To construct a 95% confidence interval for the difference in mean GPAs between students who use social media extensively (Group 1) and those who do not (Group 2), we can use the following formula for the confidence interval of the difference between two means:
\[ \text{CI} = (\bar{x}_1 - \bar{x}_2) \pm t^* \times SE \]
Where:
- \(\bar{x}_1\) is the mean GPA of students using social media extensively.
- \(\bar{x}_2\) is the mean GPA of students not using social media extensively.
- \(t^*\) is the critical t-value from the t-distribution for the desired confidence level and degrees of freedom.
- \(SE\) is the standard error of the difference in means.
Step 1: Calculate the difference in sample means.
\[ \bar{x}_1 - \bar{x}_2 = 3.01 - 3.89 = -0.88 \]
Step 2: Calculate the standard error (SE) of the difference in means.

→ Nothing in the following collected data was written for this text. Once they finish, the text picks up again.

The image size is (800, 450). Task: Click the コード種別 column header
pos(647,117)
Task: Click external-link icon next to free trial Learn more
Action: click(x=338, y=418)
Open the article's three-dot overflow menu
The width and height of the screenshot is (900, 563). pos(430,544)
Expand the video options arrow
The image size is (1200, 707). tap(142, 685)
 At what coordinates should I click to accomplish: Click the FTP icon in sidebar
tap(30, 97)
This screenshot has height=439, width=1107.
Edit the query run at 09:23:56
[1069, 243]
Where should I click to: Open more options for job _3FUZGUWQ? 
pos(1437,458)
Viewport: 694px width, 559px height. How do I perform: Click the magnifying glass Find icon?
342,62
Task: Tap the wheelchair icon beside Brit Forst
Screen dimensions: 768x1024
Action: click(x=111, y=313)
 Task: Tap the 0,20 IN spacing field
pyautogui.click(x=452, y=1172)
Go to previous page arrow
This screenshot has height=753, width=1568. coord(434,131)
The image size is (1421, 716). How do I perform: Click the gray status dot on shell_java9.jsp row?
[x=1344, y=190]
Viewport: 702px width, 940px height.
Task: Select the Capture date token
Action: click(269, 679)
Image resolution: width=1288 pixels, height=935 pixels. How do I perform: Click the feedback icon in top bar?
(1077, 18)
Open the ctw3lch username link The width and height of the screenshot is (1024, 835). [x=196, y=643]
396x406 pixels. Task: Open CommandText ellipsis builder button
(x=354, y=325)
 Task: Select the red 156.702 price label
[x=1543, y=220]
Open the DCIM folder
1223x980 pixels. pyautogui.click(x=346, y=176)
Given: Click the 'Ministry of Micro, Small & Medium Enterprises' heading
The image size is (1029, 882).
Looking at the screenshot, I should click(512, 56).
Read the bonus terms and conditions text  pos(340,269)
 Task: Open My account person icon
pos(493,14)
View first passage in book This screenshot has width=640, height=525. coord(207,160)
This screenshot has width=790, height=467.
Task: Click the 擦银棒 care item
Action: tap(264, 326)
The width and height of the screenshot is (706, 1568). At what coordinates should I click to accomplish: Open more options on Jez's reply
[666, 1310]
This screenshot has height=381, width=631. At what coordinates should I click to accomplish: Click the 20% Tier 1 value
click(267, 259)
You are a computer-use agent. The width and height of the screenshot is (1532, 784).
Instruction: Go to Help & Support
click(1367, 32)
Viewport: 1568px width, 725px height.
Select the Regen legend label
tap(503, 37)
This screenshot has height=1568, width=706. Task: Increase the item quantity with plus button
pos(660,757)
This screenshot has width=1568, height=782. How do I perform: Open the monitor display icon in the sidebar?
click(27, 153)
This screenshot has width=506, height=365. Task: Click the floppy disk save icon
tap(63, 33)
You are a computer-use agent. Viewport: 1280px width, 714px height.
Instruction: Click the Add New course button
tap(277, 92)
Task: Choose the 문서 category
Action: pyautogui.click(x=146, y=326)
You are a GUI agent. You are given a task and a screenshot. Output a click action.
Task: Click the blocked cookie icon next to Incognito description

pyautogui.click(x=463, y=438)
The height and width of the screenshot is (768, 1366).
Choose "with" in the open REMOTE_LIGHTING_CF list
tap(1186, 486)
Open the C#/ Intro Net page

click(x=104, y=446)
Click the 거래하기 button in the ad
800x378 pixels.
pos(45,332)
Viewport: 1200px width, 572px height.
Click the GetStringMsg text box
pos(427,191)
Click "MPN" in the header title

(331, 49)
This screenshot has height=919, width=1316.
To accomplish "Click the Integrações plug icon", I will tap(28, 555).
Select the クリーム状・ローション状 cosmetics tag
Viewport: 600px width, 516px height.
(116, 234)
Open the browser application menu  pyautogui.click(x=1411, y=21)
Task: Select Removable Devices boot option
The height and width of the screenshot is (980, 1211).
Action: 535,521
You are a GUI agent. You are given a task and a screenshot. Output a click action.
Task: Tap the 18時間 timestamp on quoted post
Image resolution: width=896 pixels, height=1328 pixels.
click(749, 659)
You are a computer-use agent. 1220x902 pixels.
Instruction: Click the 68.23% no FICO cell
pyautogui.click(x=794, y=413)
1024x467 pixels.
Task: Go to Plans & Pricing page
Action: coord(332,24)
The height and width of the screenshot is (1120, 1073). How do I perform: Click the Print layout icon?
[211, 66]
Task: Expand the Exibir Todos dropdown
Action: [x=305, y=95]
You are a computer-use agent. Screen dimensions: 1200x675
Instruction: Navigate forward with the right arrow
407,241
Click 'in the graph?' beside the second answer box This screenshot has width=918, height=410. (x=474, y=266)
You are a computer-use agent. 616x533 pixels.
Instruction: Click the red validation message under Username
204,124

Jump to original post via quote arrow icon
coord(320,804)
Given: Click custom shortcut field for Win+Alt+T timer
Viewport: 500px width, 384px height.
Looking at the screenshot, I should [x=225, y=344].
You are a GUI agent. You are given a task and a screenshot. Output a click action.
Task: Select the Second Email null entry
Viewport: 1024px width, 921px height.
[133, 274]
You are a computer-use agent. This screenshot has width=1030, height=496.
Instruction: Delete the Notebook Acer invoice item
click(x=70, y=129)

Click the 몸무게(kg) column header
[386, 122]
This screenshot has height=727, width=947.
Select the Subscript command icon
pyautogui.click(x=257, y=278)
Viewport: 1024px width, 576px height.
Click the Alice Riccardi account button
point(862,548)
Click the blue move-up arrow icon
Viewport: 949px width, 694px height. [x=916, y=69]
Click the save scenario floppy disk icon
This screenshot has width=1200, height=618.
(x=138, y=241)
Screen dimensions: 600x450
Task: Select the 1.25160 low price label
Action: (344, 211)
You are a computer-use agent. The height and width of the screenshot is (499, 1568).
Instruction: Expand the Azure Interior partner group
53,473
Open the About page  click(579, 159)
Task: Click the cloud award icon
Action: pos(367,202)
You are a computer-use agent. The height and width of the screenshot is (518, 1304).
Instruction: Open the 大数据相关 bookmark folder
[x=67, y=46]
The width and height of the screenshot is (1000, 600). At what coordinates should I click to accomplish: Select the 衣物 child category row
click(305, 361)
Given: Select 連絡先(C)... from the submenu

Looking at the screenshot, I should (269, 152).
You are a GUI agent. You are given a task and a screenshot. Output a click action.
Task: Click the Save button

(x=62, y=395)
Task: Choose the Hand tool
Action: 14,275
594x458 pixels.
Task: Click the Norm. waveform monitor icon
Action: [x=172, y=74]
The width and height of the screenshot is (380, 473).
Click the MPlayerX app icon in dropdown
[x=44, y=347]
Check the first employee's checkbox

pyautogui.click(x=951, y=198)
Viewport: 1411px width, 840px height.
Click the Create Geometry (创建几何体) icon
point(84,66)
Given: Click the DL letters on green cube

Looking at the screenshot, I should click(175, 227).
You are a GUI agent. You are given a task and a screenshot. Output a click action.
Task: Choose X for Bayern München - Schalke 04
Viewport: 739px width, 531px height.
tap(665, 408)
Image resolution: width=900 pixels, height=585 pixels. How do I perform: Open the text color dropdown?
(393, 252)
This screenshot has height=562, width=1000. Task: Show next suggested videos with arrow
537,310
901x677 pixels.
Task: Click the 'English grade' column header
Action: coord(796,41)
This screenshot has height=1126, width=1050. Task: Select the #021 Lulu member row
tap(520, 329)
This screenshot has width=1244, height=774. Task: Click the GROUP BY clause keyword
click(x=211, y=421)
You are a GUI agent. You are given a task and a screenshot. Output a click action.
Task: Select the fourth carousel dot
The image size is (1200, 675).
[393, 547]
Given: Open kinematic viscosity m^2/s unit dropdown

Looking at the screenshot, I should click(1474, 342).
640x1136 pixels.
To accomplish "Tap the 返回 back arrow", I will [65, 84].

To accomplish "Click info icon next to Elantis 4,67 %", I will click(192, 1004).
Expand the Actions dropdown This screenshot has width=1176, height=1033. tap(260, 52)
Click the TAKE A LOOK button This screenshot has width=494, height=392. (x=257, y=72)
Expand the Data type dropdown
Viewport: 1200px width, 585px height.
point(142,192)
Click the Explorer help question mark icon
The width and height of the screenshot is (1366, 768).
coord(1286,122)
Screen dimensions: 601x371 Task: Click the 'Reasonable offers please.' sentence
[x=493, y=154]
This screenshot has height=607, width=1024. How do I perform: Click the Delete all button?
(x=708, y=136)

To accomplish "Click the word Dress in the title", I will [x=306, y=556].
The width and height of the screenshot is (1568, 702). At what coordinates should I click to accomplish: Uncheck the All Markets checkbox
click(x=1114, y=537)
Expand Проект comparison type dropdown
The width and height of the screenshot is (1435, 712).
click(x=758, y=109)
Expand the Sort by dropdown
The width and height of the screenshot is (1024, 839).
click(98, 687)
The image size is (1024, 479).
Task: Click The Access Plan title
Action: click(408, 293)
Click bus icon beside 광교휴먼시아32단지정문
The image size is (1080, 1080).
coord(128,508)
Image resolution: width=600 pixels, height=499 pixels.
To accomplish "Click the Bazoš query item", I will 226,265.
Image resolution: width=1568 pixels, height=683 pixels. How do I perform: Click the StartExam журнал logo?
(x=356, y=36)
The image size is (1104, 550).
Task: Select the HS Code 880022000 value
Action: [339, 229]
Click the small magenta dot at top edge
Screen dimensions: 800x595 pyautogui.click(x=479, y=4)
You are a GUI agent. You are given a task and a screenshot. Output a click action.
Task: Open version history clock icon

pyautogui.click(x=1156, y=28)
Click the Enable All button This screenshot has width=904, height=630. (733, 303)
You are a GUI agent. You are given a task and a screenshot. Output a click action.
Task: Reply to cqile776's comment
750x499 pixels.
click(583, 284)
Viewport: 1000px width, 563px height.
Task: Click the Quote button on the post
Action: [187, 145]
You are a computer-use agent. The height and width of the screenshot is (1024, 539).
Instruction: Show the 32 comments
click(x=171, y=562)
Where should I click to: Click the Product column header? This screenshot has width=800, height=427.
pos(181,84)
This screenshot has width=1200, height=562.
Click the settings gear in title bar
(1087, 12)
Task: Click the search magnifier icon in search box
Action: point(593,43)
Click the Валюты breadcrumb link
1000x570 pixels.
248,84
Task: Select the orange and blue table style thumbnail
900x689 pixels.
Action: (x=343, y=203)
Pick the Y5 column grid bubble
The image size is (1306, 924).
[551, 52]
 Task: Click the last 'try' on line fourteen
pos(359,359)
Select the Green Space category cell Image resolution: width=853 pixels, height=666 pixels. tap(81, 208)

The formula for standard error of the difference between two sample means is:
\[ SE = \sqrt{\frac{s_1^2}{n_1} + \frac{s_2^2}{n_2}} \]
Substituting the values:
\[ s_1 = 0.98, \quad n_1 = 135, \quad s_2 = 0.38, \quad n_2 = 72 \]
\[ SE = \sqrt{\frac{0.98^2}{135} + \frac{0.38^2}{72}} \]
Calculating \(s_1^2\) and \(s_2^2\):
\[ 0.98^2 = 0.9604 \quad \text{and} \quad 0.38^2 = 0.1444 \]
Now calculate \(SE\):
\[ SE = \sqrt{\frac{0.9604}{135} + \frac{0.1444}{72}} = \sqrt{0.007117 + 0.0020056} = \sqrt{0.0091226} \approx 0.0957 \]
Step 3: Determine the degrees of freedom using the formula for two samples:
Using the Welch-Satterthwaite equation:
\[ df \approx \frac{\left( \frac{s_1^2}{n_1} + \frac{s_2^2}{n_2} \right)^2}{\frac{\left( \frac{s_1^2}{n_1} \right)^2}{n_1 - 1} + \frac{\left( \frac{s_2^2}{n_2} \right)^2}{n_2 - 1}} \]
Calculating:
\[ \frac{s_1^2}{n_1} = \frac{0.9604}{135} = 0.0071163 \] \[ \frac{s_2^2}{n_2} = \frac{0.1444}{72} = 0.0020056 \]
Thus,
\[ df \approx \frac{(0.0071163 + 0.0020056)^2}{\frac{(0.0071163^2)}{134} + \frac{(0.0020056^2)}{71}} \approx \frac{0.0091219^2}{0.0000002279 + 0.00005780} \approx \frac{0.00008314}{0.00005782} \approx 143.63 \]
Using a t-table or calculator, find \(t^*\) for \(df \approx 144\) at the 95% confidence level, which is approximately 1.976.
Step 4: Construct the confidence interval.
\[ \text{Margin of Error} = t^* \times SE = 1.976 \times 0.0957 \approx 0.189 \]
Thus, the confidence interval is:
\[ (-0.88 - 0.189, -0.88 + 0.189) = (-1.069, -0.691) \]
Interpretation:
The 95% confidence interval for the difference in mean GPAs between students who use social media extensively and those who do not is (-1.069, -0.691). This interval does not include 0, which indicates that we can be 95% confident that students who use social media extensively have lower GPAs compared to those who do not use social media extensively. In practical terms, this suggests a significant negative impact of extensive social media use on student GPAs at this university.